[START]
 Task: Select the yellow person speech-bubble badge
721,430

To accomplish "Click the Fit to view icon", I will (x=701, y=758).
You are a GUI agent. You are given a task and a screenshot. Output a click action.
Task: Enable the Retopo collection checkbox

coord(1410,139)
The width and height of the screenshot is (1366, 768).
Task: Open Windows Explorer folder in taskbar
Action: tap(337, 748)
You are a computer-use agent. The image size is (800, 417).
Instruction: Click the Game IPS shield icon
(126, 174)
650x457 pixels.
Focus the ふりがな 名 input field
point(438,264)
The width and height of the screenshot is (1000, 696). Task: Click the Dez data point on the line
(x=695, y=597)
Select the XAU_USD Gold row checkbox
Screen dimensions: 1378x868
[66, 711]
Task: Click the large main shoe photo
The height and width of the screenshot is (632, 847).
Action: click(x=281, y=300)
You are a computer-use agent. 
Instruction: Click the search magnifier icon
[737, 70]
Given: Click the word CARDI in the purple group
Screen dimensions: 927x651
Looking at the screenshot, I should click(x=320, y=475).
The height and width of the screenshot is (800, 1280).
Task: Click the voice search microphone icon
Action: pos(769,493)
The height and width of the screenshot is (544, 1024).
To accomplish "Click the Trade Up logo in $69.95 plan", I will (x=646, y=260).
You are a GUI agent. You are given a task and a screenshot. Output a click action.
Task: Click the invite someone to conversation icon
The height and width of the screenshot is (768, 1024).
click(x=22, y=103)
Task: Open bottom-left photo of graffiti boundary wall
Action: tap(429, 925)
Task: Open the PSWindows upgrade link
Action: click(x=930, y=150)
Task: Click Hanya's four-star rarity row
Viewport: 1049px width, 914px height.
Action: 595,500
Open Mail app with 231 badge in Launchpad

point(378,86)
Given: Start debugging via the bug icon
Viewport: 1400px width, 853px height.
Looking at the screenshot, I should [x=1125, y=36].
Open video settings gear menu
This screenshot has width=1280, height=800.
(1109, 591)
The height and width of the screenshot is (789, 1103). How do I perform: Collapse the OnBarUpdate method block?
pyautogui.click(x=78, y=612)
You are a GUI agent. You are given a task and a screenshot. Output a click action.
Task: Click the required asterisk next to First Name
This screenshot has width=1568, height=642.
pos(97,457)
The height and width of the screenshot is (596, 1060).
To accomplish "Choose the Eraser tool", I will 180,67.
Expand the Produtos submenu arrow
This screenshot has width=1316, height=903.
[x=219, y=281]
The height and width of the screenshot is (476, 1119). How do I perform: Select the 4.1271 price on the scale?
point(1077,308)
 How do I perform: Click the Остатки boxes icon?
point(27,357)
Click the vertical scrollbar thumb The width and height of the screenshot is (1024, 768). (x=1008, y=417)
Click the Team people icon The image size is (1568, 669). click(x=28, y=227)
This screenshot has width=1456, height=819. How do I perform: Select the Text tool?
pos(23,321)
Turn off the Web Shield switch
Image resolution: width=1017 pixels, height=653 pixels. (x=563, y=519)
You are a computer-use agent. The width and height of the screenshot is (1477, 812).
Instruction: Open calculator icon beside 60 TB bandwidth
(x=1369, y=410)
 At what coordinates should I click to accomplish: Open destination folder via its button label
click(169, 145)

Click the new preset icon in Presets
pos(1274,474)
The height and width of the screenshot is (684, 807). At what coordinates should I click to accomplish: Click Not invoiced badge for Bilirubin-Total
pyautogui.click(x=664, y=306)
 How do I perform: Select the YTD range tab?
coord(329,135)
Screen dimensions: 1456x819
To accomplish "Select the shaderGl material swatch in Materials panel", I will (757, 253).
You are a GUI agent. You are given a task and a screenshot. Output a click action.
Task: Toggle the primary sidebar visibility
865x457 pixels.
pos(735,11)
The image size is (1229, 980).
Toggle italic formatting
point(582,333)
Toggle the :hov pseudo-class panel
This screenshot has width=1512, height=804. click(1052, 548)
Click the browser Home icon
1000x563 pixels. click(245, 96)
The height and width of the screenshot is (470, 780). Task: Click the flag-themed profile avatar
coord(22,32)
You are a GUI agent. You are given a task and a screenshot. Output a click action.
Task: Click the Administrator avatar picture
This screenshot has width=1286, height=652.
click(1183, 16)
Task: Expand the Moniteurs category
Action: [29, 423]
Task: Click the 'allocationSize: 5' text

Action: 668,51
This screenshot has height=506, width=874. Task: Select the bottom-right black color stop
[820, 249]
[END]
=== WHAT IS EXPECTED ===
Output every line of the entries above as a Markdown table with two columns, Num for the row number and Content for the line itself, leaving out blank lines.

=== FULL OUTPUT ===
| Num | Content |
|---|---|
| 1 |  Task: Select the yellow person speech-bubble badge |
| 2 | 721,430 |
| 3 | To accomplish "Click the Fit to view icon", I will (x=701, y=758). |
| 4 | You are a GUI agent. You are given a task and a screenshot. Output a click action. |
| 5 | Task: Enable the Retopo collection checkbox |
| 6 | coord(1410,139) |
| 7 | The width and height of the screenshot is (1366, 768). |
| 8 | Task: Open Windows Explorer folder in taskbar |
| 9 | Action: tap(337, 748) |
| 10 | You are a computer-use agent. The image size is (800, 417). |
| 11 | Instruction: Click the Game IPS shield icon |
| 12 | (126, 174) |
| 13 | 650x457 pixels. |
| 14 | Focus the ふりがな 名 input field |
| 15 | point(438,264) |
| 16 | The width and height of the screenshot is (1000, 696). Task: Click the Dez data point on the line |
| 17 | (x=695, y=597) |
| 18 | Select the XAU_USD Gold row checkbox |
| 19 | Screen dimensions: 1378x868 |
| 20 | [66, 711] |
| 21 | Task: Click the large main shoe photo |
| 22 | The height and width of the screenshot is (632, 847). |
| 23 | Action: click(x=281, y=300) |
| 24 | You are a computer-use agent.  |
| 25 | Instruction: Click the search magnifier icon |
| 26 | [737, 70] |
| 27 | Given: Click the word CARDI in the purple group |
| 28 | Screen dimensions: 927x651 |
| 29 | Looking at the screenshot, I should click(x=320, y=475). |
| 30 | The height and width of the screenshot is (800, 1280). |
| 31 | Task: Click the voice search microphone icon |
| 32 | Action: pos(769,493) |
| 33 | The height and width of the screenshot is (544, 1024). |
| 34 | To accomplish "Click the Trade Up logo in $69.95 plan", I will (x=646, y=260). |
| 35 | You are a GUI agent. You are given a task and a screenshot. Output a click action. |
| 36 | Task: Click the invite someone to conversation icon |
| 37 | The height and width of the screenshot is (768, 1024). |
| 38 | click(x=22, y=103) |
| 39 | Task: Open bottom-left photo of graffiti boundary wall |
| 40 | Action: tap(429, 925) |
| 41 | Task: Open the PSWindows upgrade link |
| 42 | Action: click(x=930, y=150) |
| 43 | Task: Click Hanya's four-star rarity row |
| 44 | Viewport: 1049px width, 914px height. |
| 45 | Action: 595,500 |
| 46 | Open Mail app with 231 badge in Launchpad |
| 47 | point(378,86) |
| 48 | Given: Start debugging via the bug icon |
| 49 | Viewport: 1400px width, 853px height. |
| 50 | Looking at the screenshot, I should [x=1125, y=36]. |
| 51 | Open video settings gear menu |
| 52 | This screenshot has width=1280, height=800. |
| 53 | (1109, 591) |
| 54 | The height and width of the screenshot is (789, 1103). How do I perform: Collapse the OnBarUpdate method block? |
| 55 | pyautogui.click(x=78, y=612) |
| 56 | You are a GUI agent. You are given a task and a screenshot. Output a click action. |
| 57 | Task: Click the required asterisk next to First Name |
| 58 | This screenshot has width=1568, height=642. |
| 59 | pos(97,457) |
| 60 | The height and width of the screenshot is (596, 1060). |
| 61 | To accomplish "Choose the Eraser tool", I will 180,67. |
| 62 | Expand the Produtos submenu arrow |
| 63 | This screenshot has width=1316, height=903. |
| 64 | [x=219, y=281] |
| 65 | The height and width of the screenshot is (476, 1119). How do I perform: Select the 4.1271 price on the scale? |
| 66 | point(1077,308) |
| 67 |  How do I perform: Click the Остатки boxes icon? |
| 68 | point(27,357) |
| 69 | Click the vertical scrollbar thumb The width and height of the screenshot is (1024, 768). (x=1008, y=417) |
| 70 | Click the Team people icon The image size is (1568, 669). click(x=28, y=227) |
| 71 | This screenshot has width=1456, height=819. How do I perform: Select the Text tool? |
| 72 | pos(23,321) |
| 73 | Turn off the Web Shield switch |
| 74 | Image resolution: width=1017 pixels, height=653 pixels. (x=563, y=519) |
| 75 | You are a computer-use agent. The width and height of the screenshot is (1477, 812). |
| 76 | Instruction: Open calculator icon beside 60 TB bandwidth |
| 77 | (x=1369, y=410) |
| 78 |  At what coordinates should I click to accomplish: Open destination folder via its button label |
| 79 | click(169, 145) |
| 80 | Click the new preset icon in Presets |
| 81 | pos(1274,474) |
| 82 | The height and width of the screenshot is (684, 807). At what coordinates should I click to accomplish: Click Not invoiced badge for Bilirubin-Total |
| 83 | pyautogui.click(x=664, y=306) |
| 84 |  How do I perform: Select the YTD range tab? |
| 85 | coord(329,135) |
| 86 | Screen dimensions: 1456x819 |
| 87 | To accomplish "Select the shaderGl material swatch in Materials panel", I will (757, 253). |
| 88 | You are a GUI agent. You are given a task and a screenshot. Output a click action. |
| 89 | Task: Toggle the primary sidebar visibility |
| 90 | 865x457 pixels. |
| 91 | pos(735,11) |
| 92 | The image size is (1229, 980). |
| 93 | Toggle italic formatting |
| 94 | point(582,333) |
| 95 | Toggle the :hov pseudo-class panel |
| 96 | This screenshot has width=1512, height=804. click(1052, 548) |
| 97 | Click the browser Home icon |
| 98 | 1000x563 pixels. click(245, 96) |
| 99 | The height and width of the screenshot is (470, 780). Task: Click the flag-themed profile avatar |
| 100 | coord(22,32) |
| 101 | You are a GUI agent. You are given a task and a screenshot. Output a click action. |
| 102 | Task: Click the Administrator avatar picture |
| 103 | This screenshot has width=1286, height=652. |
| 104 | click(1183, 16) |
| 105 | Task: Expand the Moniteurs category |
| 106 | Action: [29, 423] |
| 107 | Task: Click the 'allocationSize: 5' text |
| 108 | Action: 668,51 |
| 109 | This screenshot has height=506, width=874. Task: Select the bottom-right black color stop |
| 110 | [820, 249] |